Re: [PATCH v2 2/3] vmalloc: Optimize vfree
From: Vlastimil Babka (SUSE)
Date: Fri Mar 20 2026 - 10:34:50 EST
On 3/20/26 09:39, David Hildenbrand (Arm) wrote:
> On 3/16/26 16:49, Vlastimil Babka wrote:
>>> mm/vmalloc.c | 34 +++++++++++++++++++++++++---------
>>> 1 file changed, 25 insertions(+), 9 deletions(-)
>>>
>>> diff --git a/mm/vmalloc.c b/mm/vmalloc.c
>>> index c607307c657a6..8b935395fb068 100644
>>> --- a/mm/vmalloc.c
>>> +++ b/mm/vmalloc.c
>>> @@ -3459,18 +3459,34 @@ void vfree(const void *addr)
>>>
>>> if (unlikely(vm->flags & VM_FLUSH_RESET_PERMS))
>>> vm_reset_perms(vm);
>>> - for (i = 0; i < vm->nr_pages; i++) {
>>> - struct page *page = vm->pages[i];
>>> +
>>> + if (vm->nr_pages) {
>>> + bool account = !(vm->flags & VM_MAP_PUT_PAGES);
>>> + unsigned long start_pfn, pfn;
>>> + struct page *page = vm->pages[0];
>>> + int nr = 1;
>>>
>>> BUG_ON(!page);
>>> - /*
>>> - * High-order allocs for huge vmallocs are split, so
>>> - * can be freed as an array of order-0 allocations
>>> - */
>>> - if (!(vm->flags & VM_MAP_PUT_PAGES))
>>> + start_pfn = page_to_pfn(page);
>>> + if (account)
>>> mod_lruvec_page_state(page, NR_VMALLOC, -1);
>>> - __free_page(page);
>>> - cond_resched();
>>> +
>>> + for (i = 1; i < vm->nr_pages; i++) {
>>> + page = vm->pages[i];
>>> + BUG_ON(!page);
>>
>> We shouldn't be adding BUG_ON()'s.
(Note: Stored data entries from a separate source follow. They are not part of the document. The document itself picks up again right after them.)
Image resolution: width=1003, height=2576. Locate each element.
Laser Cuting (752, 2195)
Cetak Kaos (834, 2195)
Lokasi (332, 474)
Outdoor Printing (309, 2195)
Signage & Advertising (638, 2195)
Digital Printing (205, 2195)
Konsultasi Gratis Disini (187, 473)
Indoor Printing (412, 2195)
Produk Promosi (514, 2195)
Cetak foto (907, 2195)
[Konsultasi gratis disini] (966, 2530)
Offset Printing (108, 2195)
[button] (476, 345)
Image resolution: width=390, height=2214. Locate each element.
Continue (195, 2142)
Rather demote also the pre-existing one
>> to VM_WARN_ON_ONCE() and skip gracefully.
>>
>>> + if (account)
>>> + mod_lruvec_page_state(page, NR_VMALLOC, -1);
>>
>> I think we should be able to batch this too to use "nr"?
>
> Are we sure that pages cannot cross nodes etc? It could happen that we
> have a contig range that spans zones/nodes/etc ...
Hmm single order-3 allocation can't but we could be unlucky and get the last
order-3 from zone X and first order-3 from adjacent zone Y.
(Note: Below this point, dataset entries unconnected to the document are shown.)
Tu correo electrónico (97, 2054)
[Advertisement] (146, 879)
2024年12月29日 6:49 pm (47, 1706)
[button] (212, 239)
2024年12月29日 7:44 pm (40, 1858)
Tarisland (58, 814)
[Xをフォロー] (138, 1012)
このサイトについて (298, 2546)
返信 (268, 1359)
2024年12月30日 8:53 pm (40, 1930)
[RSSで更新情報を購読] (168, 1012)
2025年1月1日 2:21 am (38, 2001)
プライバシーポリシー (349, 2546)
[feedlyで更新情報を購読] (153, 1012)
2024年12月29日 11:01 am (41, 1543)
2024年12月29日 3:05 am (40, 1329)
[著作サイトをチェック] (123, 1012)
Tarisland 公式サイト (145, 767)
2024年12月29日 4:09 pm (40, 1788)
In that case the loop would need to also check same zone/node.
> Anyhow, should we try to decouple both things, providing a
> core-mm function to do the page freeing?
>
> We do have something similar, optimized unpinning of large folios,
> in unpin_user_pages_dirty_lock(). This here is a bit different.
>
>
> So what I am thinking about for this code here to do:
>
> if (!(vm->flags & VM_MAP_PUT_PAGES)) {
> for (i = 0; i < vm->nr_pages; i++)
> mod_lruvec_page_state(vm->pages[i], NR_VMALLOC, -1);
> }
> free_pages_bulk(vm->pages, vm->nr_pages);
>
>
> We could optimize the first loop to do batching where possible as well.
>
>
> free_pages_bulk() would match alloc_pages_bulk()
>
> void free_pages_bulk(struct page **page_array, unsigned long nr_pages)
>
> Internally we'd do the contig handling.
>
> Was that already discussed?
AFAIU some of Zi's replies hinted at this direction. It would make sense, yeah.